::: Supplied text :::

Optimizing Triton for Multi-Model GPU Sharing via Dynamic Batching

14 min read
Goh Ling Yong
Technology enthusiast and software architect specializing in AI-driven development tools and modern software engineering practices. Passionate about the intersection of artificial intelligence and human creativity in building tomorrow's digital solutions.

The High Cost of Underutilized GPUs in Production ML

In any production machine learning system, the cost of inference is dominated by the underlying hardware, typically high-end GPUs like NVIDIA's A100 or H100 series. A common, yet financially inefficient, deployment pattern is the one-to-one mapping: one model per GPU. While simple to manage, this architecture often leads to abysmal resource utilization. Consider a scenario where a real-time recommendation model receives an average of 50 queries per second (QPS). Deploying this model on a dedicated A100 GPU, capable of handling thousands of inferences per second, results in GPU utilization hovering in the low single digits. The organization pays for 100% of a powerful accelerator but leverages only a fraction of its capacity.

This inefficiency is compounded in systems with a diverse portfolio of models. You might have a high-traffic, low-latency computer vision model alongside a low-traffic, batch-oriented NLP model for document analysis. Dedicating a GPU to each is operationally untenable. The core challenge for senior MLOps and ML Systems engineers is to maximize the throughput and, by extension, the return on investment (ROI) of this expensive hardware.

The solution lies in intelligent model co-location and dynamic request batching. NVIDIA's Triton Inference Server is engineered specifically for this purpose, providing sophisticated mechanisms to run multiple models concurrently on a single GPU and dynamically group incoming requests into optimal batches. This article is a deep dive into the advanced configuration and optimization patterns required to achieve this, moving far beyond the "hello world" examples to address production-grade challenges.


Triton's Architecture for Concurrent Model Execution

To effectively co-locate models, we must first understand the key architectural components in Triton that enable concurrency and resource management. We'll bypass the basics of model repositories and focus on the two pillars of our optimization strategy: Instance Groups and the Dynamic Batching Scheduler.

:::

Carry on the article about optimizing Triton for multi-model GPU sharing, picking up right after its final sentence. The data records placed after this text were taken from a different source.

::: Data :::

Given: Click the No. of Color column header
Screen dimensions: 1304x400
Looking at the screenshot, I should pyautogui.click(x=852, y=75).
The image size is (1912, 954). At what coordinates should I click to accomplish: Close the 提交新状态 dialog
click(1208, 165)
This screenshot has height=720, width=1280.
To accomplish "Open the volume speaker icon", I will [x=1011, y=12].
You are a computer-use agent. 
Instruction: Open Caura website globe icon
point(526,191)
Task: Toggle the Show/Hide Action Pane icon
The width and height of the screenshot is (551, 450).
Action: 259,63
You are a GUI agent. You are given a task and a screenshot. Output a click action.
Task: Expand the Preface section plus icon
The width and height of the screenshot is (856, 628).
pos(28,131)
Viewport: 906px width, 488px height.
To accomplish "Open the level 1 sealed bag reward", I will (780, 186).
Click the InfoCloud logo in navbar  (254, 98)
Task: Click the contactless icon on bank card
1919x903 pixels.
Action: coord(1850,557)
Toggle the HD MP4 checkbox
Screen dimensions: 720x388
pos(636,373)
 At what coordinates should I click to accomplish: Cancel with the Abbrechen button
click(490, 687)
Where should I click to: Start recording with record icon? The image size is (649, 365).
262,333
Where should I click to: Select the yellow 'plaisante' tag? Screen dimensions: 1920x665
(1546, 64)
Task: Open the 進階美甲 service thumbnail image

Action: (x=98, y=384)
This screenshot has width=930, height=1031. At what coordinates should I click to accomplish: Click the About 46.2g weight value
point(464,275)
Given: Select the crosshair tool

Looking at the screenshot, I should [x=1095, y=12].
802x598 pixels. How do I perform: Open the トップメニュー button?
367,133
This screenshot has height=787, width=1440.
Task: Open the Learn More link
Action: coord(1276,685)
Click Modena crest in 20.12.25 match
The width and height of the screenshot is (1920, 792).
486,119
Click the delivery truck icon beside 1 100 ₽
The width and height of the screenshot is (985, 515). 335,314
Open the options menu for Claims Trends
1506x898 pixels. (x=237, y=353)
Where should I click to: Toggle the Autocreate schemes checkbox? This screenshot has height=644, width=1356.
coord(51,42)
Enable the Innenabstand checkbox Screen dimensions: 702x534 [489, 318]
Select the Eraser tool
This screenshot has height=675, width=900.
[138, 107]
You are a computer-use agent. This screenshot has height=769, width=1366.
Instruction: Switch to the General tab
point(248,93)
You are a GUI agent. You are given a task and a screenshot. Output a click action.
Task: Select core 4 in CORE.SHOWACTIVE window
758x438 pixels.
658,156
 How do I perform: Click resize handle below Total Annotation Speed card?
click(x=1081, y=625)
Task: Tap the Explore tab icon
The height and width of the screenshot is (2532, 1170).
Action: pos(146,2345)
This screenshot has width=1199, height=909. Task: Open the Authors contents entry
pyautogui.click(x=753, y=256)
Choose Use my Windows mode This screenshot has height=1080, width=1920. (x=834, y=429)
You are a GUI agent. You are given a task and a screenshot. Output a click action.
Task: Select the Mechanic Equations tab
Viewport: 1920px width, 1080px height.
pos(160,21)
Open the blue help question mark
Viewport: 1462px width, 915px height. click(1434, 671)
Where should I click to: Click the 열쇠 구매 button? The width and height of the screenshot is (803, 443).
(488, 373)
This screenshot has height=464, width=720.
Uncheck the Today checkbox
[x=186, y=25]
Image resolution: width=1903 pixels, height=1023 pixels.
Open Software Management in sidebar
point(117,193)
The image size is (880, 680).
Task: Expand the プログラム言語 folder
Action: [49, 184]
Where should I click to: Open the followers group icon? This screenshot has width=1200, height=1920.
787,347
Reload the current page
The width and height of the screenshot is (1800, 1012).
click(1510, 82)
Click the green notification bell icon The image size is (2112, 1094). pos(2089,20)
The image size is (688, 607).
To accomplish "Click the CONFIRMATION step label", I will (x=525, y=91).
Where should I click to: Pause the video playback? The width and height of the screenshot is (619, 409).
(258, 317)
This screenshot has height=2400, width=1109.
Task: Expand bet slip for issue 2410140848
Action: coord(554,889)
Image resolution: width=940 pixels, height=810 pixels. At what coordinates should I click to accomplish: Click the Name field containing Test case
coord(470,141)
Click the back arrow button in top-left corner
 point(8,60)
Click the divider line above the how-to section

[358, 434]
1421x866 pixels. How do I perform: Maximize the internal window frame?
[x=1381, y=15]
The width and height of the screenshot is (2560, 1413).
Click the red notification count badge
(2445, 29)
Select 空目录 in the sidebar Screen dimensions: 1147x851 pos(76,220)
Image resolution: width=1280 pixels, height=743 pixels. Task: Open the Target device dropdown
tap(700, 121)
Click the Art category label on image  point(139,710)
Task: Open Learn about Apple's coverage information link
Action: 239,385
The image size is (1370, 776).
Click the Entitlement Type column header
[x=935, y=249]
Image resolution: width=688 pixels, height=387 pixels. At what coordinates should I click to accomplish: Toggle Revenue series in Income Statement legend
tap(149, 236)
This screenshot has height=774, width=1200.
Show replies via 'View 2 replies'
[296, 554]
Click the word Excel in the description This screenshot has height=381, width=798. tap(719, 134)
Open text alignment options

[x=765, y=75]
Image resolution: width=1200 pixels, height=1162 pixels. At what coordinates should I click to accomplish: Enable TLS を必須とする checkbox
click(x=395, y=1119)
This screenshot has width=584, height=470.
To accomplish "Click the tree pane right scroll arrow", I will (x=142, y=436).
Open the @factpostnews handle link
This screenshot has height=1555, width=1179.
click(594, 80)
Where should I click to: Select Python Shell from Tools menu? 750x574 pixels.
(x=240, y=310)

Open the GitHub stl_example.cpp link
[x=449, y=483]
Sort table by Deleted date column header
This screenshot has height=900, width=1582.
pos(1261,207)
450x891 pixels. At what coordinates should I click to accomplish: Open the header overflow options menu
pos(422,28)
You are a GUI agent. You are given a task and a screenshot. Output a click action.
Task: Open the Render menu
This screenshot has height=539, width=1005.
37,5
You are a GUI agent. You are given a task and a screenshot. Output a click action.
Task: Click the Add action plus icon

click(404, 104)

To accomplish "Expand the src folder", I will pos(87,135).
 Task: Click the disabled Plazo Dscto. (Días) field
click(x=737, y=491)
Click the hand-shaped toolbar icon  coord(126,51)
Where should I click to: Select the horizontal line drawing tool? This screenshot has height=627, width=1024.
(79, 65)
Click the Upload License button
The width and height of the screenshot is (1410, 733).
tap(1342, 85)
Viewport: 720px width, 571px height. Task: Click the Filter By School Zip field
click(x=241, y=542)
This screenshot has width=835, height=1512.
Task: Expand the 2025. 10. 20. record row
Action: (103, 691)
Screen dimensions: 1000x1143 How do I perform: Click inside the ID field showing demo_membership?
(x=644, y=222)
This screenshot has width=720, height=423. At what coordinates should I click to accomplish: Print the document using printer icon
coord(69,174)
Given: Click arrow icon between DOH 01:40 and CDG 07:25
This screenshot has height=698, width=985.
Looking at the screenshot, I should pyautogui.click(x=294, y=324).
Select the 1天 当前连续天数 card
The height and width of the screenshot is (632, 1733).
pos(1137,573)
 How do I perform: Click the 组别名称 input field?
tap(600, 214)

:::

Result of the exercise:
Instance Groups (`instance_group`)

At its core, an "instance" of a model in Triton is a loaded copy of the model's computational graph ready to execute inferences on a specific processing unit (CPU or GPU). The instance_group configuration in a model's config.pbtxt file is the primary directive for controlling where and how many instances of a model are created.

For our goal of multi-model co-location, the critical parameters are kind and gpus.

  • kind: Specifies the type of processor. KIND_GPU directs Triton to load the model instance onto a GPU, while KIND_CPU places it on the CPU.
  • count: Defines how many instances of this model to load for this group.
  • gpus: An array of GPU device IDs where these instances should be placed. For example, gpus: [0, 1] would instruct Triton to create count instances on GPU 0 and another count instances on GPU 1.
  • Example: A basic config.pbtxt for a single model on GPU 0

    protobuf
    name: "resnet50_vision"
    platform: "onnxruntime_onnx"
    max_batch_size: 64
    
    input [
      {
        name: "input_1"
        data_type: TYPE_FP32
        dims: [ 3, 224, 224 ]
      }
    ]
    
    output [
      {
        name: "fc1000"
        data_type: TYPE_FP32
        dims: [ 1000 ]
      }
    ]
    
    # Direct Triton to load one instance of this model onto GPU with device ID 0.
    instance_group [
      {
        count: 1
        kind: KIND_GPU
        gpus: [ 0 ]
      }
    ]

    By creating config.pbtxt files for multiple different models and pointing them all to gpus: [0], we instruct Triton to load all of them into the VRAM of a single GPU. Triton's scheduler will then manage the execution of inference requests for these different models on the shared hardware, forming the basis of our optimization.


    Implementing Multi-Model Co-location on a Single GPU

    Let's architect a concrete, production-style scenario. We need to deploy two distinct models on a single NVIDIA T4 GPU:

  • resnet50_vision: A computer vision model for image classification, latency-sensitive.
  • bert_nlp: A BERT-base model for sentiment analysis, less latency-sensitive but computationally heavy.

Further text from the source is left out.